*Assignment:* Examine the material below. Gather every line in which the string "computer" appears.
+++ Records provided
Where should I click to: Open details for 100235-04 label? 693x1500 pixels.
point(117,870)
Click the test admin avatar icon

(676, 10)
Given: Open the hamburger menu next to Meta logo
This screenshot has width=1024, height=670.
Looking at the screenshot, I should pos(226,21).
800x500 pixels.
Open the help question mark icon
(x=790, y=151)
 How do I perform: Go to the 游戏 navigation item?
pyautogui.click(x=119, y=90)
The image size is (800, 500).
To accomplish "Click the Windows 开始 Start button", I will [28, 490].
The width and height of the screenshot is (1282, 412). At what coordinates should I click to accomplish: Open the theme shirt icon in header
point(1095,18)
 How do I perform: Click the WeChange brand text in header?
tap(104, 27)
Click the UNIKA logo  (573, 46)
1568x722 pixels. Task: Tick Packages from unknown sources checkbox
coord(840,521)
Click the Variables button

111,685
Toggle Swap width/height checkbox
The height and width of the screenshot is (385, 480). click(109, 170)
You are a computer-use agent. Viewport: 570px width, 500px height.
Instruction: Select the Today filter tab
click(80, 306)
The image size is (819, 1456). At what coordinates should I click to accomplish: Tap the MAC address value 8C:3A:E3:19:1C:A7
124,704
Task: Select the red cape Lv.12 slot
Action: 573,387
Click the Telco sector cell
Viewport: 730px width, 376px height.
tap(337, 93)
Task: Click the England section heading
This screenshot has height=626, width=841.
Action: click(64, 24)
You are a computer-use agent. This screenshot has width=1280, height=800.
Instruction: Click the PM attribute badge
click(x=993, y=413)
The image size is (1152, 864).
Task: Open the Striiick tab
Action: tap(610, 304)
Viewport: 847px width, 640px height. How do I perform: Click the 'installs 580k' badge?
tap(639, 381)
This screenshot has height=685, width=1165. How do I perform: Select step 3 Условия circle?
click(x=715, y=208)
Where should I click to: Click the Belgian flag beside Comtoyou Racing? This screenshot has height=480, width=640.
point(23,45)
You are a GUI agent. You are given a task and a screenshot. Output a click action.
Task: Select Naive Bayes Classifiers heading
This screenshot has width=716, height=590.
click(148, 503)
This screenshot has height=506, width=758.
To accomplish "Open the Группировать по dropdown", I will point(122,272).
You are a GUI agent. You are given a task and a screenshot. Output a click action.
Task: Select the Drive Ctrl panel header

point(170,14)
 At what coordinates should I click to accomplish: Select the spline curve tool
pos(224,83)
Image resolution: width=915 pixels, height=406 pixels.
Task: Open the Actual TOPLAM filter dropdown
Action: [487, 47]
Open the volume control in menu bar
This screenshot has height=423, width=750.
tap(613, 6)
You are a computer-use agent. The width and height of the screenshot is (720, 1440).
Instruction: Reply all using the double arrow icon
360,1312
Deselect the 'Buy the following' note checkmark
++++++
*Exercise result:*
You are a computer-use agent. Viewport: 570px width, 500px height.
You are a computer-use agent. This screenshot has width=1280, height=800.
You are a computer-use agent. The width and height of the screenshot is (720, 1440).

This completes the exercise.